On 11/19/21 7:35 AM, James Bottomley wrote:
> On Fri, 2021-11-05 at 17:10 -0500, Mike Christie wrote:
>> This fixes a regression added with:
>>
>> commit f0f82e2476f6 ("scsi: core: Fix capacity set to zero after
>> offlinining device")
>>
>> The problem is that after iSCSI recovery, iscsid will call into the
>> kernel
>> to set the dev's state to running, and with that patch we now call
>> scsi_rescan_device with the state_mutex held.
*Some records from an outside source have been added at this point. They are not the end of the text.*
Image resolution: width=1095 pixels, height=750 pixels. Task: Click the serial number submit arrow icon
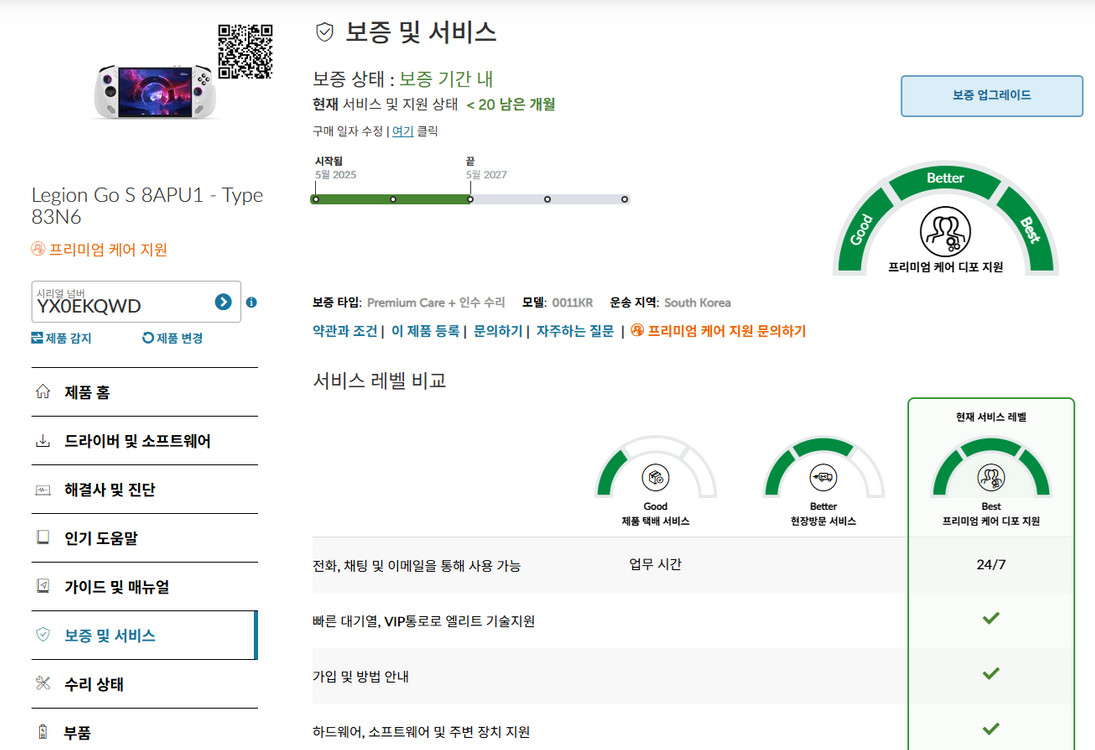tap(223, 302)
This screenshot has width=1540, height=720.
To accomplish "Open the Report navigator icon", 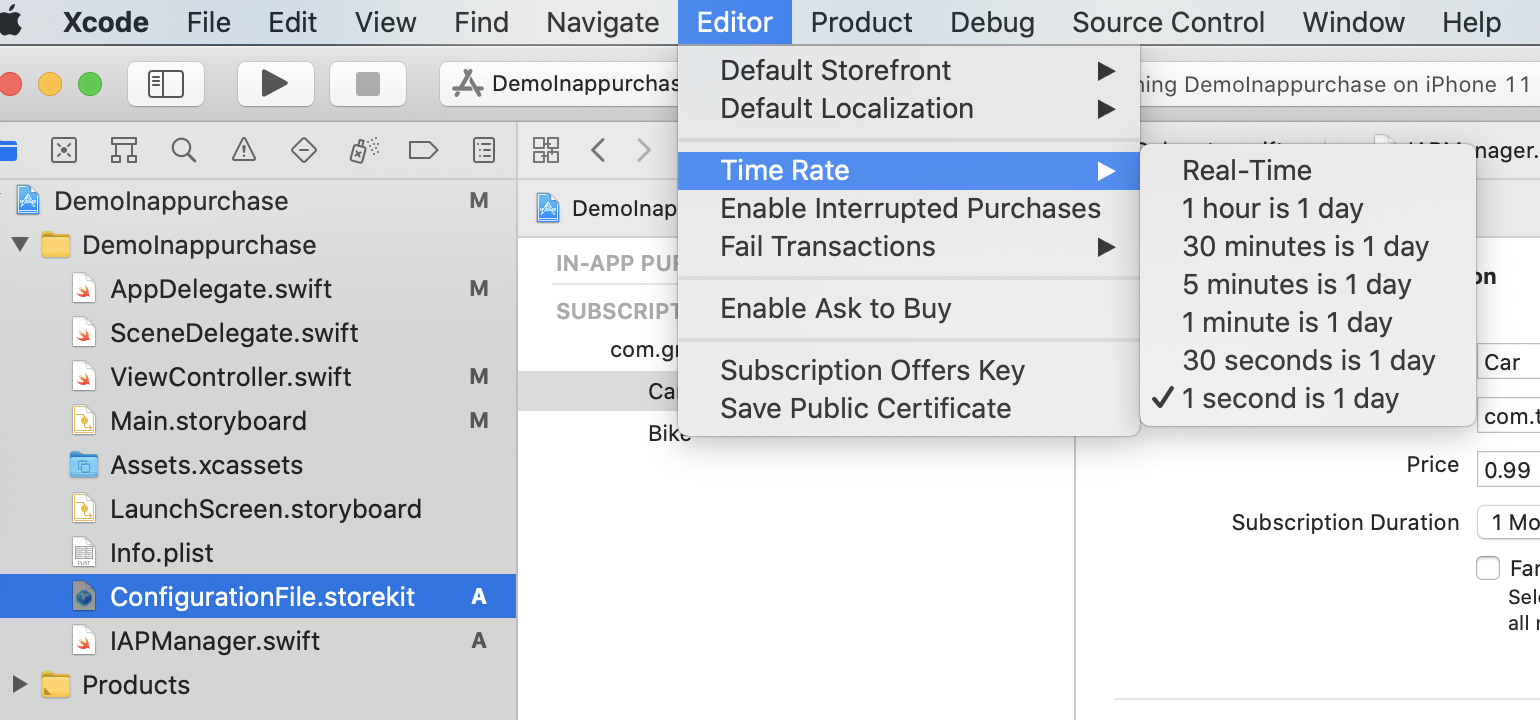I will [484, 150].
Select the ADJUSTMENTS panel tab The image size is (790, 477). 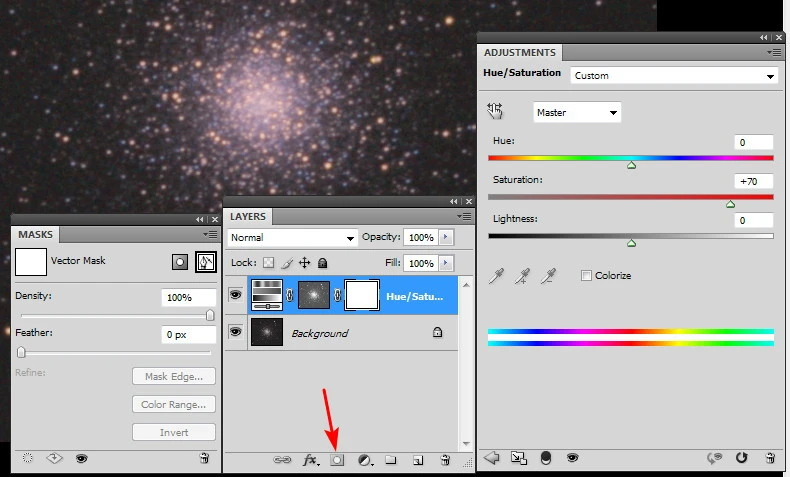tap(519, 52)
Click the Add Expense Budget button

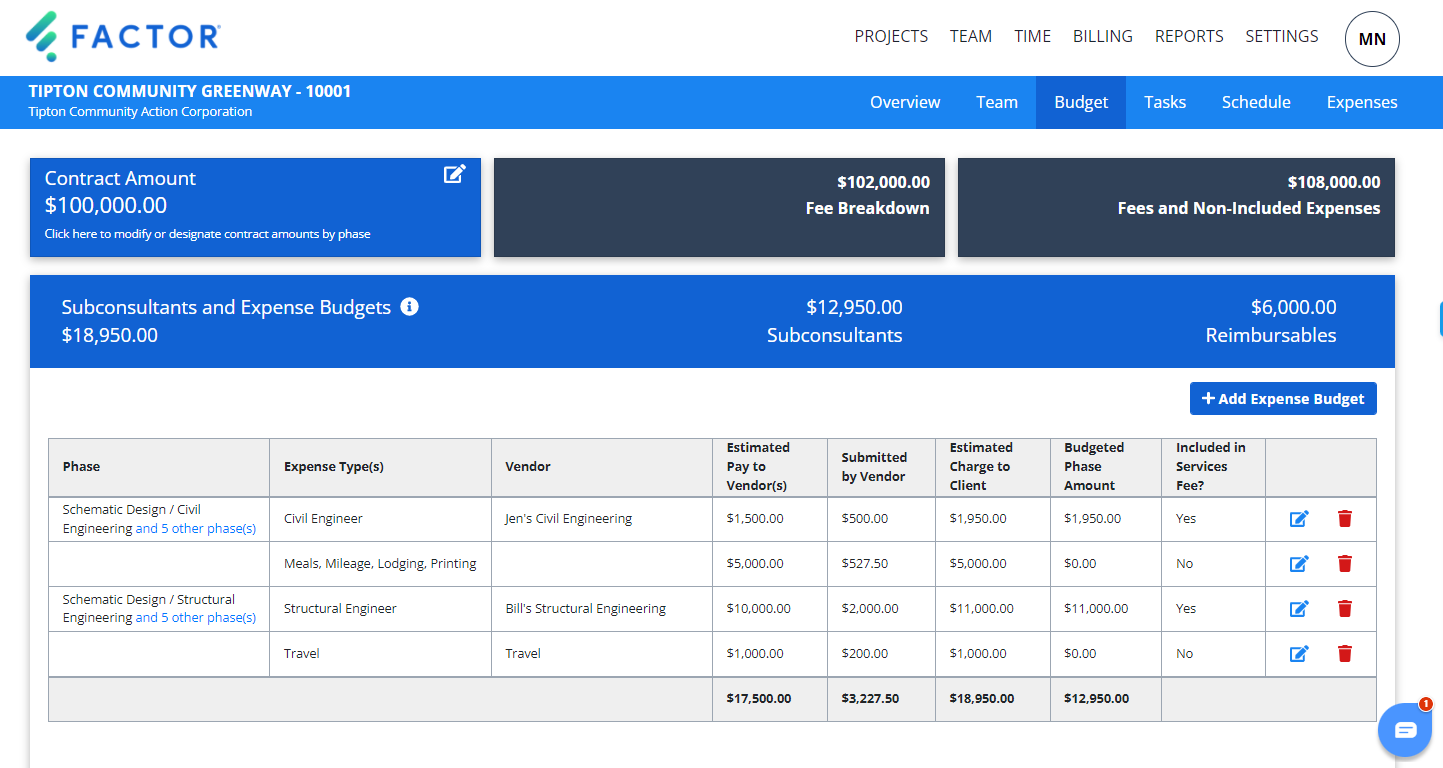[1283, 398]
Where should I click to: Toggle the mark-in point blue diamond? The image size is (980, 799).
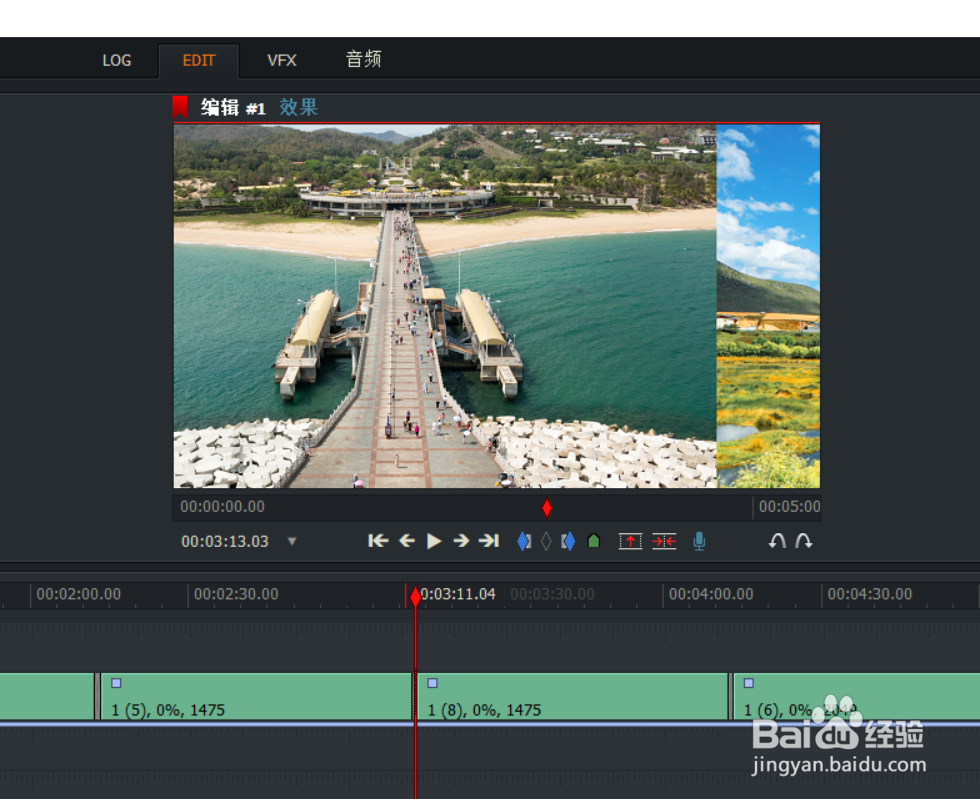pos(524,540)
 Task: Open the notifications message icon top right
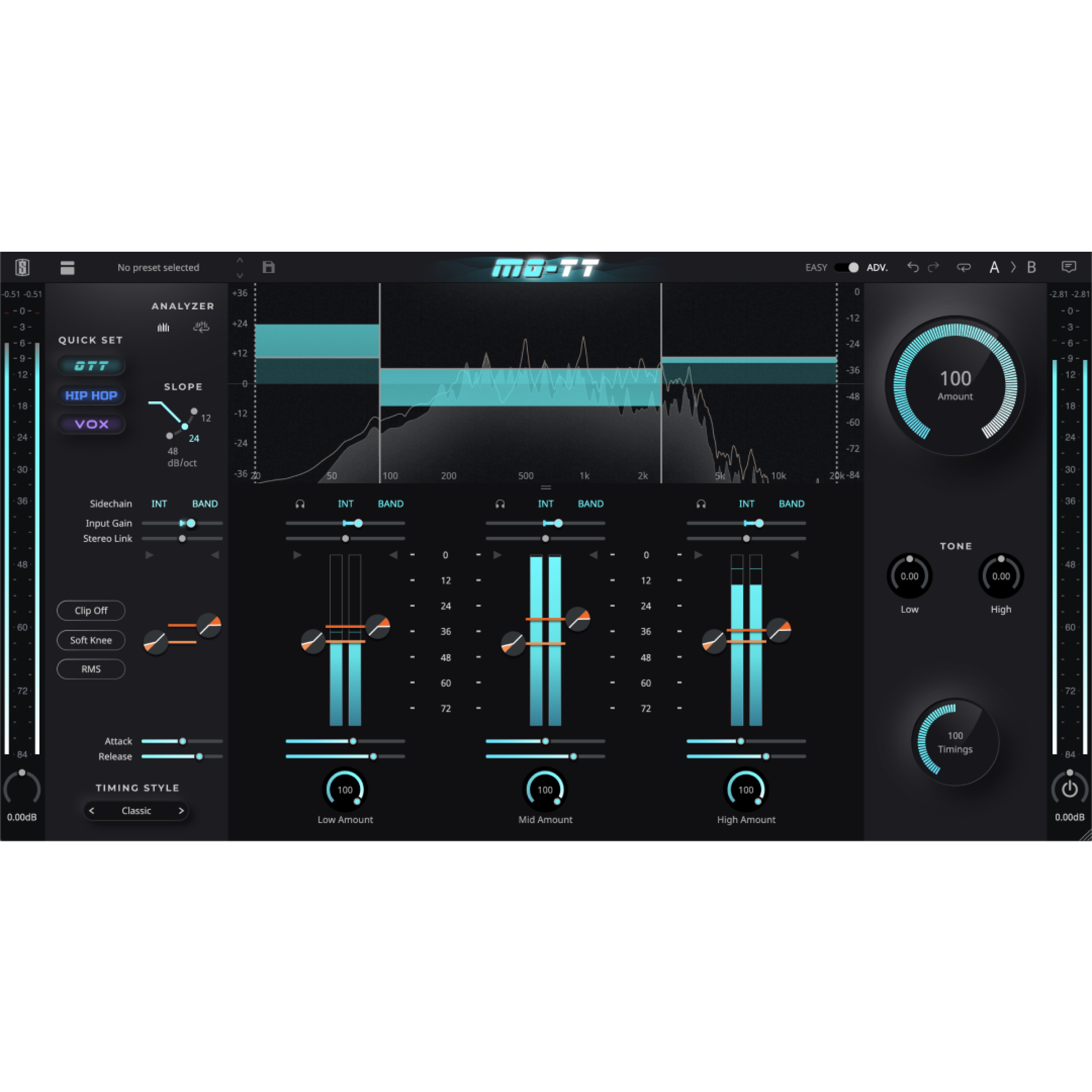click(x=1069, y=267)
If the scsi error
>> handler
>> thread is just starting to test the device in scsi_send_eh_cmnd then
>> it's
>> going to try to grab the state_mutex.
>>
>> We are then stuck, because when scsi_rescan_device tries to send its
>> IO
>> scsi_queue_rq calls -> scsi_host_queue_ready -> scsi_host_in_recovery
>> which will return true (the host state is still in recovery) and IO
>> will
>> just be requeued. scsi_send_eh_cmnd will then never be able to grab
>> the
>> state_mutex to finish error handling.
>>
>> To prevent the deadlock this moves the rescan related code to after
>> we
>> drop the state_mutex.
>>
>> This also adds a check for if we are already in the running state.
>> This
>> prevents extra scans and helps the iscsid case where if the transport
>> class has already onlined the device during it's recovery process
>> then we
>> don't need userspace to do it again plus possibly block that daemon.
>>
>> Fixes: f0f82e2476f6 ("scsi: core: Fix capacity set to zero after
>> offlinining device")
>> Cc: Bart Van Assche <bvanassche@xxxxxxx>
>> Cc: lijinlin <lijinlin3@xxxxxxxxxx>
>> Cc: Wu Bo <wubo40@xxxxxxxxxx>
>> Signed-off-by: Mike Christie <michael.christie@xxxxxxxxxx>
>> ---
>>  drivers/scsi/scsi_sysfs.c | 30 +++++++++++++++++++-----------
>>  1 file changed, 19 insertions(+), 11 deletions(-)
>>
>> diff --git a/drivers/scsi/scsi_sysfs.c b/drivers/scsi/scsi_sysfs.c
>> index a35841b34bfd..53e23a7bc0d3 100644
>> --- a/drivers/scsi/scsi_sysfs.c
>> +++ b/drivers/scsi/scsi_sysfs.c
>> @@ -797,6 +797,7 @@ store_state_field(struct device *dev, struct
>> device_attribute *attr,
>>  	int i, ret;
>>  	struct scsi_device *sdev = to_scsi_device(dev);
>>  	enum scsi_device_state state = 0;
>> +	bool rescan_dev = false;
>>  
>>  	for (i = 0; i < ARRAY_SIZE(sdev_states); i++) {
>>  		const int len = strlen(sdev_states[i].name);
>> @@ -815,20 +816,27 @@ store_state_field(struct device *dev, struct
>> device_attribute *attr,
>>  	}
>>  
>>  	mutex_lock(&sdev->state_mutex);
>> -	ret = scsi_device_set_state(sdev, state);
>> -	/*
>> -	 * If the device state changes to SDEV_RUNNING, we need to
>> -	 * run the queue to avoid I/O hang, and rescan the device
>> -	 * to revalidate it. Running the queue first is necessary
>> -	 * because another thread may be waiting inside
>> -	 * blk_mq_freeze_queue_wait() and because that call may be
>> -	 * waiting for pending I/O to finish.
>> -	 */
>> -	if (ret == 0 && state == SDEV_RUNNING) {
>> +	if (sdev->sdev_state == SDEV_RUNNING && state == SDEV_RUNNING)
>> {
>> +		ret = count;
> 
> This looks wrong because of this
> 
> [...]
>>  	return ret == 0 ? count : -EINVAL;
> 
> Don't we now return EINVAL on idempotent set state running because the
> count is always non-zero?
> 
> I think the first statement should be 'ret = 0;' instead to cause
> idempotent state setting to succeed as a nop.
> 

You're right.

I'll resend this patchset with James's comment handled.